Uncertain knowledge and Learning Uncertainty: Acting under Uncertainty, Basic Probability Notation, Inference Using Full
Joint Distributions, Independence, Bayes’ Rule and Its Use
Probabilistic Reasoning: Representing Knowledge in an Uncertain Domain, The Semantics of Bayesian Networks, Efficient
Representation of Conditional Distributions, Approximate Inference in Bayesian Networks, Relational and First-Order
Probability, Other Approaches to Uncertain Reasoning; Dempster-Shafer theory.
1. What is Uncertainty?*
*Uncertainty* means we're *not 100% sure* about something.
#### *Example Everyone Can Relate To:*
- You studied hard for an exam.
But you’re still unsure if you’ll get an A. Why?
Because the questions might be tricky, or you might have made a silly mistake.
*That’s uncertainty.*
In AI, uncertainty comes when the system doesn’t have *complete or reliable information*.
*2. Why Does Uncertainty Happen in AI?*
Just like humans, AI faces uncertainty for many reasons:
#### *Examples:*
- *Unreliable info:* Your friend tells you the exam is postponed, but you’re not sure if they’re joking.
- *Sensor error:* A smart thermometer says the room is 50°C – clearly something's wrong!
- *Climate variation:* A smart irrigation system can’t predict rain properly due to sudden weather change.
- *Human errors:* Someone enters wrong patient info in a hospital database
### *3. How AI Handles Uncertainty?*
Through something called *Probabilistic Reasoning* – like *thinking in chances*.
#### *Example:*
Let’s say you're deciding whether to carry an umbrella.
- You check your weather app – it says *60% chance of rain*.
- You look outside – clouds are gathering.
- You remember last time when it looked the same, and it did rain.
*Even though you’re not 100% sure, you carry the umbrella.*
That’s probabilistic reasoning.
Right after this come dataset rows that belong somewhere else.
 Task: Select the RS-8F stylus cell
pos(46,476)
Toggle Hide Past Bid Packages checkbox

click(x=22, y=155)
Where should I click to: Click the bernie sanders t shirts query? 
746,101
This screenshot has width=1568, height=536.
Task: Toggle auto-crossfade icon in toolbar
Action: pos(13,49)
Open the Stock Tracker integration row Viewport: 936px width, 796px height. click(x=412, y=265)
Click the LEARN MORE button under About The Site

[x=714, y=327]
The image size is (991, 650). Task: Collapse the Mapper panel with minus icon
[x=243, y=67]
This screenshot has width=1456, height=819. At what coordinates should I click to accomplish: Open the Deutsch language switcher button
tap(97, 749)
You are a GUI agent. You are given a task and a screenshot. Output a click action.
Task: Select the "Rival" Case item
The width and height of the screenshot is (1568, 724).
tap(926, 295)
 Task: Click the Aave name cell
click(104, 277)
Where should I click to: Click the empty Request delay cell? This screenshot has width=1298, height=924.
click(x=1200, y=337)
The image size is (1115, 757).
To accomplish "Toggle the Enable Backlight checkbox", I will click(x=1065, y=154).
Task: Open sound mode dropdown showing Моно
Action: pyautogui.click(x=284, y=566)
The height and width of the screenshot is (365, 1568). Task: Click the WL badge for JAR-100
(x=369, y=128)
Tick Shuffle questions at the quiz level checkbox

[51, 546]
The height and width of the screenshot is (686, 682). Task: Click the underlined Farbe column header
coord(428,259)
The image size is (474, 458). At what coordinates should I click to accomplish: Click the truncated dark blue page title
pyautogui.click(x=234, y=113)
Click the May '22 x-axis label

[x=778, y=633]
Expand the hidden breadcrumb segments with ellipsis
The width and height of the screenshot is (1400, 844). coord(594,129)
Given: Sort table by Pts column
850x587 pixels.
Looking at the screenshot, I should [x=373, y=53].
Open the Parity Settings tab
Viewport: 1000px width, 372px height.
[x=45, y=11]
You made a decision based on *probabilities*, not certainties.
### *4. What is a Certainty Factor (CF)?*
AI systems use something called a *Certainty Factor* to *measure belief*.
It ranges from:
- *+1* = Completely sure it’s true
- *0* = No idea
- *-1* = Completely sure it’s false
#### *Example:*
You're watching a cricket match.
India needs 10 runs in 1 ball.
You think there’s a *0.1 (10%) chance they’ll win*.
That’s your certainty factor.
AI uses this kind of thinking to make decisions under uncertainty.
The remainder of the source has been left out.